La lettera di Strive avverte inoltre che la soglia del 50% potrebbe rivelarsi impossibile da applicare concretamente. La sola volatilità di bitcoin potrebbe spingere le società dentro e fuori dall'eleggibilità degli indici trimestre dopo trimestre, creando turbolenza per i gestori di fondi e maggiori tracking error per gli allocatori istituzionali. Il problema più grande riguarda però la contabilità: se un'azienda sposta l'esposizione da bitcoin spot a derivati, ETF o note strutturate, il suo bilancio potrebbe sembrare scendere sotto la linea del 50% anche se l'esposizione economica rimane identica.
Strive fa notare che Trump Media & Technology Group è sfuggita alla lista preliminare di esclusione di MSCI perché le sue holding spot erano appena sotto la soglia, ma includendo l'esposizione ai derivati supererebbe il 60%. Esiste poi la divisione tra standard contabili USA e internazionali: sotto le regole GAAP recentemente aggiornate, le società americane devono marcare gli asset digitali al fair value, mentre sotto gli IFRS, comuni in Europa e parti dell'Asia, le aziende possono spesso mantenere le crypto al costo. Due società con posizioni bitcoin identiche potrebbero quindi essere classificate diversamente semplicemente in base alla giurisdizione.
Werkman avverte che questa dinamica potrebbe spingere l'innovazione oltremare. "Stai per penalizzare i mercati USA e i prodotti lanciati qui a favore dei mercati internazionali che hanno il trattamento più favorevole che aggira questo tipo di mandati", afferma. Anche se MSCI finalizzasse la regola, sostiene, le aziende potrebbero aggirarla ingegnerizzandosi: "Se fossi al 49% spot e prendessi il resto della mia esposizione in derivati, ora vengo conteggiato? Si basa sull'esposizione? Come gestirai tutto questo?"
Non tutti però acquistano gli argomenti di Strive. Austin Campbell, professore aggiunto alla NYU Stern ed ex banchiere, osserva: "Se queste fossero società operative nel senso di essere originator che applicano commissioni, il feedback avrebbe senso.

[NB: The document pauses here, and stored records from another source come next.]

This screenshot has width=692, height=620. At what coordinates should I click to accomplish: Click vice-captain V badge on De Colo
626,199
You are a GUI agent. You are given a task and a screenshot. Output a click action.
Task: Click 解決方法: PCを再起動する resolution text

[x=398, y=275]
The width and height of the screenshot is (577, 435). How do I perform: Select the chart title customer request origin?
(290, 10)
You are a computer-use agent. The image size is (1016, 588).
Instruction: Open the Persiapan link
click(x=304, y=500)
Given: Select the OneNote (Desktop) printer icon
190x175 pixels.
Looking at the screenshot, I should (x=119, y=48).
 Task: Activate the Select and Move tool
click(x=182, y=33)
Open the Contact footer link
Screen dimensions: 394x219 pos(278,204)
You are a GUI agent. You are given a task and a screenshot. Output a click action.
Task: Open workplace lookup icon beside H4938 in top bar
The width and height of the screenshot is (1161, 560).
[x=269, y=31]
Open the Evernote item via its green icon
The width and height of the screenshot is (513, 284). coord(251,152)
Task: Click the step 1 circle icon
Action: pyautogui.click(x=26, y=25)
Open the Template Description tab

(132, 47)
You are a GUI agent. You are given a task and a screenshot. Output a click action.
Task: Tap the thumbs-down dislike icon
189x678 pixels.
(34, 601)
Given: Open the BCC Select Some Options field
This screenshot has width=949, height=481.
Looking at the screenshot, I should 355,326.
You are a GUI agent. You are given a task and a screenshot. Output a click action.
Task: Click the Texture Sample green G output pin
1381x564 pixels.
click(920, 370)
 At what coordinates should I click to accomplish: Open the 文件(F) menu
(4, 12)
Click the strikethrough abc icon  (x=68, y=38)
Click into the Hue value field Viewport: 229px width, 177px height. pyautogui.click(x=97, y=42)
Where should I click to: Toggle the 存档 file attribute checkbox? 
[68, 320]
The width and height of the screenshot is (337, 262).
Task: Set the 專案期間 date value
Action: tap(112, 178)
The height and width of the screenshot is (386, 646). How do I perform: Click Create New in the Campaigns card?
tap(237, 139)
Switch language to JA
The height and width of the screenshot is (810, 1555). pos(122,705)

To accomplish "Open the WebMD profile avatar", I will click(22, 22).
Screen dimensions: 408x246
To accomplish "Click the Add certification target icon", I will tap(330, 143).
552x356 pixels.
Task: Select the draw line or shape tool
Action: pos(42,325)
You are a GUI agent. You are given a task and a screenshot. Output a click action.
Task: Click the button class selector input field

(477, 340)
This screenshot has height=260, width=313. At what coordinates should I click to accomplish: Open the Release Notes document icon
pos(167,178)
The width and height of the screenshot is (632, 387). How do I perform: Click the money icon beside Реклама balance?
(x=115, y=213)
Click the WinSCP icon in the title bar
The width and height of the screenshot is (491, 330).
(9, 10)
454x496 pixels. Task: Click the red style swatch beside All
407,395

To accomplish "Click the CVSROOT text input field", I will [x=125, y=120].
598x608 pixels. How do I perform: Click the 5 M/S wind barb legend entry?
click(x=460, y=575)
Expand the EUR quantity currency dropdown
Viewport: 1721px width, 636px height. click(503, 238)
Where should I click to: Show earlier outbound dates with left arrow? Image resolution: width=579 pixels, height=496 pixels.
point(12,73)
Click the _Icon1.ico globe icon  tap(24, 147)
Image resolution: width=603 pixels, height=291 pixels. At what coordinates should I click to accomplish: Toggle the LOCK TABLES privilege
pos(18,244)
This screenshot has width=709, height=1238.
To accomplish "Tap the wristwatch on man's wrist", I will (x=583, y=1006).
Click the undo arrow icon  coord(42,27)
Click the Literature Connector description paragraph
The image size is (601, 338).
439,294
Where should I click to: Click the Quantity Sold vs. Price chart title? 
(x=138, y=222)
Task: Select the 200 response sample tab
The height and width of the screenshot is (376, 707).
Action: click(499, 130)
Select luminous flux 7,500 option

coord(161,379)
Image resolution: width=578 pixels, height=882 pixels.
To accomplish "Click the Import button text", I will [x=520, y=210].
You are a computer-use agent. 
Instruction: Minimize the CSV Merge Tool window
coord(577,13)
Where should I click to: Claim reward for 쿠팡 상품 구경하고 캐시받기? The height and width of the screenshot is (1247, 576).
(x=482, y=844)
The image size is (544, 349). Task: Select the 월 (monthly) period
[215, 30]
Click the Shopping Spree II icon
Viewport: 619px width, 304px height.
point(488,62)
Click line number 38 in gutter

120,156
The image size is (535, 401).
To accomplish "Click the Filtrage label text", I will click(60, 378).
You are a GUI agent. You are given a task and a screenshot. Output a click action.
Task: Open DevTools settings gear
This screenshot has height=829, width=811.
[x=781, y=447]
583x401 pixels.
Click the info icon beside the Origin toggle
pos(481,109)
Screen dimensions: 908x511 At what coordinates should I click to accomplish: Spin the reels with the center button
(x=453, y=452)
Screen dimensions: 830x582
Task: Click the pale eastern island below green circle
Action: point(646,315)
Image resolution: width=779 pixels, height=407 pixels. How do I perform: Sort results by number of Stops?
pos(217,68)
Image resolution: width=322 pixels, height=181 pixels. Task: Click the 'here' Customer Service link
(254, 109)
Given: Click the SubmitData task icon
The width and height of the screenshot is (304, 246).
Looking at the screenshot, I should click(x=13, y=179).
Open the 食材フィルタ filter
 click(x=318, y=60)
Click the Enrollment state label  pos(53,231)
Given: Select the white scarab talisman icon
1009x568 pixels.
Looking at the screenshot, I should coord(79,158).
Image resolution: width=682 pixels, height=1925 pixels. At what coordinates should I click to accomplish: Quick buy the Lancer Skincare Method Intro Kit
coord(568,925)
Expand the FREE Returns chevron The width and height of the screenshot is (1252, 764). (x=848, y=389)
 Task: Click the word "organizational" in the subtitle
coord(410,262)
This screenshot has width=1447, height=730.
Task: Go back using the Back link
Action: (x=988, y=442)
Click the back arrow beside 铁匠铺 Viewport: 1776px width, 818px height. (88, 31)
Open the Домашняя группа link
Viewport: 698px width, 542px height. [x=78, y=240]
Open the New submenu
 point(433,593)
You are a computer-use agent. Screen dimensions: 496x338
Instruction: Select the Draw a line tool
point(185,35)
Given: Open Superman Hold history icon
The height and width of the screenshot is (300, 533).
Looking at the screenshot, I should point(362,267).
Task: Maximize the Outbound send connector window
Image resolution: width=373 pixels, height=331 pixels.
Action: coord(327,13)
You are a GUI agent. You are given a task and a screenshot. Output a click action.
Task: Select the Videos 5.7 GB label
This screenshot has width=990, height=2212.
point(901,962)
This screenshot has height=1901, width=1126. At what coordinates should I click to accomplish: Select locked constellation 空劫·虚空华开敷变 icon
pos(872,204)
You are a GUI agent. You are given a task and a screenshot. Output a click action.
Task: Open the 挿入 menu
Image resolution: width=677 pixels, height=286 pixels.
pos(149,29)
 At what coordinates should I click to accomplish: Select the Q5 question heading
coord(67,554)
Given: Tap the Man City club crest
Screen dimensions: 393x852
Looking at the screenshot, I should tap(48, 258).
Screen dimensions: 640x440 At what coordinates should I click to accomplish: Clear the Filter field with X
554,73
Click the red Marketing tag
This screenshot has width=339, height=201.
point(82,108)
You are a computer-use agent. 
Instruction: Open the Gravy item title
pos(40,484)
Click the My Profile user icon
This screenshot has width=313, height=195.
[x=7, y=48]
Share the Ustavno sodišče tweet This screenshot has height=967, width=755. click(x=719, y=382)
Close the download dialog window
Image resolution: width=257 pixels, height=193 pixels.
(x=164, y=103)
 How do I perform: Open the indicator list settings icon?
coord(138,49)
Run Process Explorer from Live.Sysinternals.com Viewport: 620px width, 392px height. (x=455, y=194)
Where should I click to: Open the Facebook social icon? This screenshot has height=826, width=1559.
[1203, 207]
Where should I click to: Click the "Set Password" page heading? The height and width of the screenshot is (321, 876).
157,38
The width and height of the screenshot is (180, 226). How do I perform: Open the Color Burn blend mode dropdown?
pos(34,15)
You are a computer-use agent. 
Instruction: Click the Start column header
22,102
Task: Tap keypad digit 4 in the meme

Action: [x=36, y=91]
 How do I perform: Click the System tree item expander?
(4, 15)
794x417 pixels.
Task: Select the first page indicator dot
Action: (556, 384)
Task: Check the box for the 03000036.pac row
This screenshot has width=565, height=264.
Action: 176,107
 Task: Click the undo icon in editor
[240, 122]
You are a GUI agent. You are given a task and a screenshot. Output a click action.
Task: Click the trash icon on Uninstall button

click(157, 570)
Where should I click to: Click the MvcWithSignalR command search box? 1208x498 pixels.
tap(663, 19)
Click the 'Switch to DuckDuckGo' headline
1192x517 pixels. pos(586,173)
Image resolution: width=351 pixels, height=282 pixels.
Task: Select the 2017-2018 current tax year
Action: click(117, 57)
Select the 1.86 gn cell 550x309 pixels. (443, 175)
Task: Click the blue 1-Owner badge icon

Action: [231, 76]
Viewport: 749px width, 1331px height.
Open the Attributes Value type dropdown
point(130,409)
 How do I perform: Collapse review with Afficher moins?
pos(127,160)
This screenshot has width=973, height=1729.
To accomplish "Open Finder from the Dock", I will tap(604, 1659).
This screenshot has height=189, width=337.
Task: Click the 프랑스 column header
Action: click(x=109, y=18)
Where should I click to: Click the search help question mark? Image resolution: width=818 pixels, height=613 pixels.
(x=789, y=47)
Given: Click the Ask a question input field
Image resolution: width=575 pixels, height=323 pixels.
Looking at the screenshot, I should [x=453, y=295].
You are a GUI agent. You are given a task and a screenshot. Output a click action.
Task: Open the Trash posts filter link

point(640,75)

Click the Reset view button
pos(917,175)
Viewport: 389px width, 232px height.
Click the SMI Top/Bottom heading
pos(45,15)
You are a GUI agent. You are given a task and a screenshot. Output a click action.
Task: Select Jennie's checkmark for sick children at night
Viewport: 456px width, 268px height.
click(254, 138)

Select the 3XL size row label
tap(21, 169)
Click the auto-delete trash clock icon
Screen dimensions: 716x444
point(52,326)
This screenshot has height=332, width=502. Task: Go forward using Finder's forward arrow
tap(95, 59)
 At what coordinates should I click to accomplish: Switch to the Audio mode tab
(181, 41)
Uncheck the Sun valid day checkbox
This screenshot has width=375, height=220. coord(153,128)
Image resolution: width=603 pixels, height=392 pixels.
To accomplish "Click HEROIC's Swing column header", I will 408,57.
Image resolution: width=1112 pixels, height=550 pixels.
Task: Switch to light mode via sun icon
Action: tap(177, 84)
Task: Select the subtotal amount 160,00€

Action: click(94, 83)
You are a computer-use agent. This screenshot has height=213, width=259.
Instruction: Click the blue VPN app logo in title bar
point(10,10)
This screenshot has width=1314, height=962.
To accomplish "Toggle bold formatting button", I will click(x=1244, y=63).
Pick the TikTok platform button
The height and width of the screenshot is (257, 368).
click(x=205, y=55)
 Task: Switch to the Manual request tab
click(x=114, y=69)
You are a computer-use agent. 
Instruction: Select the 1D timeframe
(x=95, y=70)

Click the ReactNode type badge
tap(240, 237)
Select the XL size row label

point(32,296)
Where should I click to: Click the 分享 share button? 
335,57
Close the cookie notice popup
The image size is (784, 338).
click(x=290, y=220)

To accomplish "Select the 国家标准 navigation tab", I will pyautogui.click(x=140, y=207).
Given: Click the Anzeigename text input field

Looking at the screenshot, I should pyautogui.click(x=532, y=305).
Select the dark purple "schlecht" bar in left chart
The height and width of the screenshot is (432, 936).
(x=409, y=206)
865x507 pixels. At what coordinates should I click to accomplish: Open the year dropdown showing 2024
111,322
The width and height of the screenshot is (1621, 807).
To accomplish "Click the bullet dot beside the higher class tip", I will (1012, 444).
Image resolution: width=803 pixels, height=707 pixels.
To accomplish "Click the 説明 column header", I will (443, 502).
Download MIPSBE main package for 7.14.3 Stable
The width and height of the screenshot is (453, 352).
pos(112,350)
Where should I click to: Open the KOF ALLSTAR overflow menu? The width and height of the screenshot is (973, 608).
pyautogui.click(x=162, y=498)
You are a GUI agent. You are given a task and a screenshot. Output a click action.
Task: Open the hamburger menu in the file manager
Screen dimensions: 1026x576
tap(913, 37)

Ma non lo sono. Sono molto più semplicemente proprietari dei prodotti o emittenti dei prodotti. I mortgage-backed securities dovrebbero essere nell'indice? Se no, perché una società che semplicemente si tranche dovrebbe essere considerata 'operativa'? L'atto di emettere debito non cambia le tue operazioni".
Steven Schoenfeld, CEO di MarketVector Indexes, concorda con questa visione. Le DAT (Digital Asset Treasury), afferma, "sono strutturate in modo simile agli investment trust/fondi chiusi con alcuni elementi di financial engineering", e i fornitori di indici a livello globale escludono tali veicoli per evitare "doppio conteggio o esposizione circolare". MSCI, aggiunge, sta ora cercando di standardizzare come questa regola dovrebbe applicarsi alle "società di tesoreria di asset digitali strutturate come fondi", e il comitato consultivo di MarketVector sta rivedendo questioni simili.
La posta in gioco per il mercato crypto è enorme. Un'inversione della proposta MSCI darebbe ai bitcoin bull un ulteriore catalizzatore positivo, potenzialmente accelerando l'ingresso di capitale istituzionale in questo nuovo segmento. Una conferma della rimozione, invece, smorzerà probabilmente la domanda per queste nuove creazioni crypto quotate in borsa e colpirà le banche di Wall Street che le hanno finanziate con entusiasmo crescente. Con la decisione attesa per metà gennaio, il settore delle corporate bitcoin treasury si trova in una fase di incertezza che potrebbe ridefinire i confini tra investimento passivo, active management e strategie corporate innovative nel panorama degli asset digitali.